Tapi, Rina menatapnya dengan sungguh-sungguh. "Balerina itu tidak semudah yang ada dalam kepala kamu sekarang," makinya kesal. "Kamu memang tidak akan mengerti, karena tidak pernah merasakan apa yang aku dan Mas Bintang rasakan. Kamu sejak kecil selalu bebas melakukan apa yang kamu inginkan. Bebas memilih jurusan yang sesuai dengan minatmu saat kuliah. Paklik dan Bulik tidak pernah melarang kamu untuk menjadi pelukis. Mereka justru mendukung semua keinginan dan bakatmu sepenuh hati. Dan kamu punya ayah luar biasa yang selalu mengerti apa yang diinginkan anaknya," ada nada iri dalam suara Rina.
"Rin, coba kamu fokus dengan apa yang sekarang ada di depanmu. Jangan melihat apa yang aku dapat dan apa yang tidak pernah bisa kamu dapatkan. Karena kadang kita tidak pernah tahu, di hari ini kita terpaksa tapi bisa jadi suatu saat itulah yang akan menyelamatkan kita."

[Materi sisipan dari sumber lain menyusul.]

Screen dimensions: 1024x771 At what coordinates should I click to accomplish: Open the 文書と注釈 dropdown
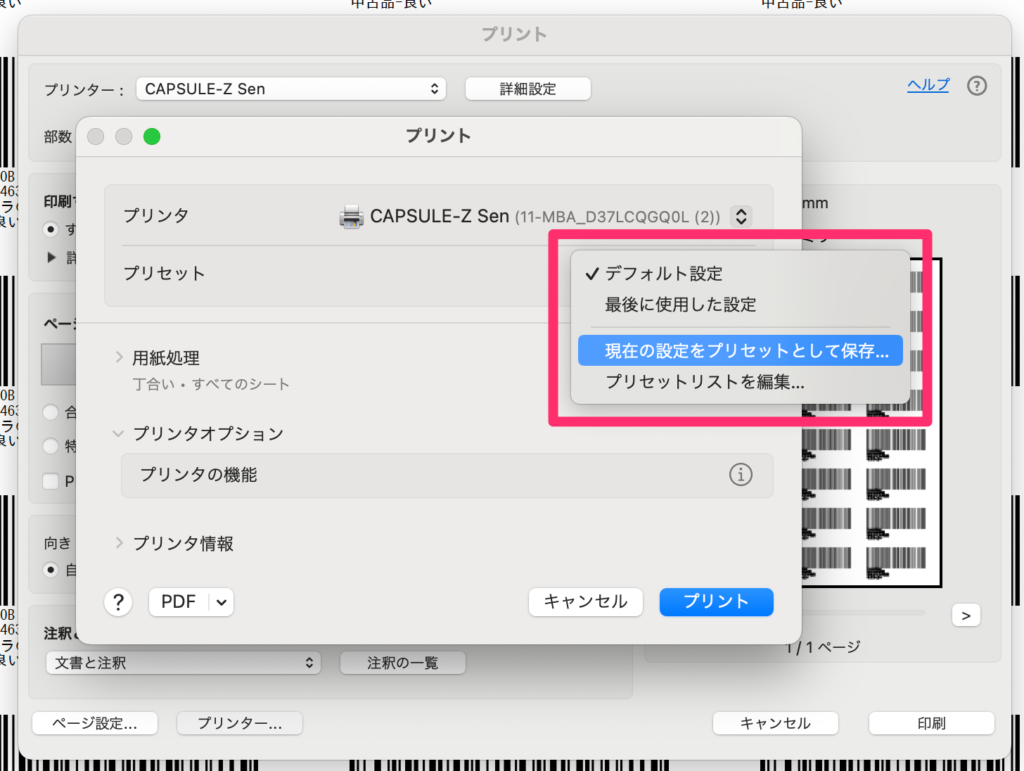tap(183, 663)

"Hah," Rina menghempas nafas kesal. "Ya. Tapi sekali saja aku juga ingin seperti kamu, Gung, bebas kemana saja dan mencapai impian sebagai pelukis. Kamu tahu? Aku sering membayangkan bagaimana bahagianya jika aku bisa menjadi belerina. Omong-omong, lukisan kamu jadi diikutkan pameran di Galeri Sapu Ijuk?" tanya Rina dengan wajah serius.
Agung melempar bantal yang tadi sempat membuatnya nyaris kehilangan napas. "Bukan sapu ijuk, rasanya seperti jadi asisten rumah tangga saja. Geleri Sapu Lidi," Agung meralat dengan gemas, sesaat ia merasa seperti Atok Dalang yang setiap kali harus mengoreksi Uncle Ahtong menyebut Homestay menjadi hom sate. Melelahkan.
"Fokus saja pada semua yang sekarang sedang kamu jalani prosesnya dan jangan lupa untuk tidak kehilangan cita-cita kamu sendiri," Agung bangkit dan beranjak keluar. "Ingat, Rin, kamu anak yang sangat beruntung dan sekarang fokuslah pada keberuntungan itu. Aku yakin kamu akan merasa lebih baik," saran Agung.